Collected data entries
Start of Block

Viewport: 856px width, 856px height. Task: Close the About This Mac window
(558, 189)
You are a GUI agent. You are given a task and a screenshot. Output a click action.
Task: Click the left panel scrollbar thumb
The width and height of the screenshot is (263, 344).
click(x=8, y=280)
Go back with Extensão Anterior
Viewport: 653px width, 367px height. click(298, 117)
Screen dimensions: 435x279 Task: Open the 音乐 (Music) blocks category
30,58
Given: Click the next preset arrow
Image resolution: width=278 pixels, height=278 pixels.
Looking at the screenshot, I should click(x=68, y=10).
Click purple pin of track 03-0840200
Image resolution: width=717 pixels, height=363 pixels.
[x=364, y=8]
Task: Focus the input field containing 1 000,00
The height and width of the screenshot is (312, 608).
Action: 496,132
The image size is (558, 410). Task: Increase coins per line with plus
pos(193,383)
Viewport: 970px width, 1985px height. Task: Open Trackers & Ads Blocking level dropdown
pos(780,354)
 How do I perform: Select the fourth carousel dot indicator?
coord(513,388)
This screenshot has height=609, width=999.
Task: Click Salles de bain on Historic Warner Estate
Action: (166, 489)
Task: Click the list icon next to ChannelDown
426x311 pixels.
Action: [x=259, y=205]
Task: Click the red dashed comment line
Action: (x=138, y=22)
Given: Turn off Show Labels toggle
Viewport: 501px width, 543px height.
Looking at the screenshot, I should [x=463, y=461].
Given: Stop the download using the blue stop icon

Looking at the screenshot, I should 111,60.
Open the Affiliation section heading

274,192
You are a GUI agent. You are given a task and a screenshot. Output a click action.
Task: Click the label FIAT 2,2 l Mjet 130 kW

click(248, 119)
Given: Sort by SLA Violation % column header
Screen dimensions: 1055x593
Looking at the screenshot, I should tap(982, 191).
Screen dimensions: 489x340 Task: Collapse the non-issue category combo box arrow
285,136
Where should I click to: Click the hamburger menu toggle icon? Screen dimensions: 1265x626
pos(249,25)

End of Block

◆ WORK INSTRUCTIONS
Using the records above, copy exactly the lines from the one containing "Given: Sort by SLA Violation % column header" through the last, inclusive, and nothing else.

◆ RESULT
Given: Sort by SLA Violation % column header
Screen dimensions: 1055x593
Looking at the screenshot, I should tap(982, 191).
Screen dimensions: 489x340 Task: Collapse the non-issue category combo box arrow
285,136
Where should I click to: Click the hamburger menu toggle icon? Screen dimensions: 1265x626
pos(249,25)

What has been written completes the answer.